At the same time, the vast expansion of corporate power since the 1960s has produced an objective condition of individual and collective powerlessness that's experienced daily but is virtually invisible because it goes unrecognized and unnamed in our increasingly corporate-media-dominated lives. In her recent book, Stiffed: The Betrayal of American Men, Susan Faludi described a related, even more long-term trend, the cultural undermining of traditionally productive and nurturing models of masculinity, which also had its roots in the corporate culture of post-WWII American capitalism.

Faludi began her explorations into contemporary masculinity seeking a deeper understanding of the roots of the phenomena she described in her Pulitzer Prize-winning . She discovered that the plight of American men is striking similar to that faced by American women just before the beginning of the Second Wave Feminist Movement. Like women in the 1950s, men today--and white men in particular--face a problem with no name.

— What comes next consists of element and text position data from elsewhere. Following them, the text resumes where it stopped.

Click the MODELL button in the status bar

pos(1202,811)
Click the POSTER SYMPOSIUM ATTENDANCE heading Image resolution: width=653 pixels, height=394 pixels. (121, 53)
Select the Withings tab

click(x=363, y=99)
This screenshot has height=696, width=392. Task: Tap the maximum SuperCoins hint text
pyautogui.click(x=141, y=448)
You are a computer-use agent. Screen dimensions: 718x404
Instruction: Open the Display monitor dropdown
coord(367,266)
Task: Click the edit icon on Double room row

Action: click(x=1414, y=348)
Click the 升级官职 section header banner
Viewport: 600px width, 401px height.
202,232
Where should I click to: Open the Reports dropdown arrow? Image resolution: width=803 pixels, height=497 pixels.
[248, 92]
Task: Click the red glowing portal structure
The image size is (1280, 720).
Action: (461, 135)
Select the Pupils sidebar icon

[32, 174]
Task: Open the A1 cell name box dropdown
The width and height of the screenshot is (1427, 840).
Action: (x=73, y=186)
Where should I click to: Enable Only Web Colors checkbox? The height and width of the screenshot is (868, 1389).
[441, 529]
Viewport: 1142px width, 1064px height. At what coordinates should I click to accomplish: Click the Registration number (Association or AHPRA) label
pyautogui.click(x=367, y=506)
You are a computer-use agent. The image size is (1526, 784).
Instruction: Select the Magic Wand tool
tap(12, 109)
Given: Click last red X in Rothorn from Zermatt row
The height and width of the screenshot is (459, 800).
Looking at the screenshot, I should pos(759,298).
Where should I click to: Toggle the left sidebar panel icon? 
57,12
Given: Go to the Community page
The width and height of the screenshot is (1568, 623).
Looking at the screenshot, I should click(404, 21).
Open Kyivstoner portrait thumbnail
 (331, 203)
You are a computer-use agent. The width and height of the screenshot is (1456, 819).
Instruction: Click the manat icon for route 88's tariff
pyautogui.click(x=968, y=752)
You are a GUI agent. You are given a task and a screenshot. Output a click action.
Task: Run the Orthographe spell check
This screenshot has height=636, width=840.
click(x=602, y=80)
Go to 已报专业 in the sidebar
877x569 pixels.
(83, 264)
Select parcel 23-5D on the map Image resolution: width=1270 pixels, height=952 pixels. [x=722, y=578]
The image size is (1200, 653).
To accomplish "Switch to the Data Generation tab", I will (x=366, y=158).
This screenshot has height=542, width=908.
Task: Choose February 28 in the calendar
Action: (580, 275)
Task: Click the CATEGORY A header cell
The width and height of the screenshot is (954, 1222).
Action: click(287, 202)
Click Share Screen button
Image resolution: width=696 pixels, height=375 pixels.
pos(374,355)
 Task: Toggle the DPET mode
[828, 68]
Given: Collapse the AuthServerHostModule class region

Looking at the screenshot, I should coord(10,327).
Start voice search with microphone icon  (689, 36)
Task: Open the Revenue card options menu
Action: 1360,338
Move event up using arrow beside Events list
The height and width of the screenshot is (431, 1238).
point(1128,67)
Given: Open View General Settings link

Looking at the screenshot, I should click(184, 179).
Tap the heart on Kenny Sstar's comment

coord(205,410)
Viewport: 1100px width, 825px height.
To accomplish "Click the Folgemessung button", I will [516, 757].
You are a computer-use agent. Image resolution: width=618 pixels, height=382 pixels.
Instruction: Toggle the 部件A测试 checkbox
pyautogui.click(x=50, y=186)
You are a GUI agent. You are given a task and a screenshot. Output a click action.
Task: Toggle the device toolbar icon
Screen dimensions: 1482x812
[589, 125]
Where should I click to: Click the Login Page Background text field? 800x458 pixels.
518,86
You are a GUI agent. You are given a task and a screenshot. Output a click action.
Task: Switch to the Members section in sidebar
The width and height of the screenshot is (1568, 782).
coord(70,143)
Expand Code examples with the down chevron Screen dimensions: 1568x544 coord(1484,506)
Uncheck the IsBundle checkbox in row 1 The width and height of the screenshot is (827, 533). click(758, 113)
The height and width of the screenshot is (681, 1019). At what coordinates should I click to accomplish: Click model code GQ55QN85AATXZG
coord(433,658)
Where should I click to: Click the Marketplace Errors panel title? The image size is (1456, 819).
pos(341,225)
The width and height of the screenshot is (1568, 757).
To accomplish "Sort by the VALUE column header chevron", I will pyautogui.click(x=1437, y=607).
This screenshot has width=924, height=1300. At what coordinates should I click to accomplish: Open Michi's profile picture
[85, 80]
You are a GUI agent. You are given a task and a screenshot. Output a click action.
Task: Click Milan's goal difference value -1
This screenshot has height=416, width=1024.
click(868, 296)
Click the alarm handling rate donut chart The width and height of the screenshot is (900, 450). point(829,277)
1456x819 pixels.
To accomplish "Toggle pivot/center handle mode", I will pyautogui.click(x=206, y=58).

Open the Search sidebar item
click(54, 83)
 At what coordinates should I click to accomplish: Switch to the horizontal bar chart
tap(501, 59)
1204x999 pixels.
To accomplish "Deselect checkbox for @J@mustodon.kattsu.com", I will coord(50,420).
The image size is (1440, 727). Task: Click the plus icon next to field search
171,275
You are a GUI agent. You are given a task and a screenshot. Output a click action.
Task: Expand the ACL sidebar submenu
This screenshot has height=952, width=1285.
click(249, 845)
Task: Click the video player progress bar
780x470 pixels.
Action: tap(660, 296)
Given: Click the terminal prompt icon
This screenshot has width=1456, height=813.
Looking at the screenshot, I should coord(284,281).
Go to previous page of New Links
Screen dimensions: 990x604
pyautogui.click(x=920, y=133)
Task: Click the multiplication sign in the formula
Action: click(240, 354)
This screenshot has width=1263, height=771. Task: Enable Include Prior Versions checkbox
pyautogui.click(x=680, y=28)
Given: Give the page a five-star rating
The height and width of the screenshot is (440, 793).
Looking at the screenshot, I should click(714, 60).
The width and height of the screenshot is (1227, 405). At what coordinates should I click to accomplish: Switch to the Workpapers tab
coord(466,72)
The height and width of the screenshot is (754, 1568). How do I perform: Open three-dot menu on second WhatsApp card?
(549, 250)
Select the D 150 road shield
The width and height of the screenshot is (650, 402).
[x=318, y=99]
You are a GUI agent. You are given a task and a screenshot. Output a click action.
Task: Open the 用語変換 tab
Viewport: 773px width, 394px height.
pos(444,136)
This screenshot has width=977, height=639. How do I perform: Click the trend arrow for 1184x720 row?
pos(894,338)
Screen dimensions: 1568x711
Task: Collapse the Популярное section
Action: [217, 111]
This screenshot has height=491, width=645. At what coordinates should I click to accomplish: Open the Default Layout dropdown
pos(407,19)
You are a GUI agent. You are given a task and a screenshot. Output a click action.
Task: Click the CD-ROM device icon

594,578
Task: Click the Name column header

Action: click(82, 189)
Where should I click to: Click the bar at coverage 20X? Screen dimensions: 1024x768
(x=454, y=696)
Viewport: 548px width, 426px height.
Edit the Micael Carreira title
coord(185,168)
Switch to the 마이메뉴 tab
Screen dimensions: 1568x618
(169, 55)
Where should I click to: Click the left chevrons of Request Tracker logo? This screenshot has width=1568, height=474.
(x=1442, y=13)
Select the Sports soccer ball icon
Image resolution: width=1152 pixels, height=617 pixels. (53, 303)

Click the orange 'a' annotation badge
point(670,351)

In place of that problem with no name, the NAB Hate Radio Olympians (along with many others) offer a theater of resentment against shadow others--blacks, women, gays, lesbians, immigrants, foreigners, etc.--who can be offered up as scapegoats instead of doing the much harder work of facing up to inner demons and learning to decode the structures of corporate power that feed them even from before we are born. Because there's an increasing awareness that outright group hatred is or ought to be socially unacceptable, there's a huge demand for forms of group hatred with built-in plausible deniability. And that's what makes an NAB Hate Radio Olympian: their ability to excel in the plausible deniability that accompanies their particular brand of hate radio, producing their own uniquely styled radio theater of free-floating resentments.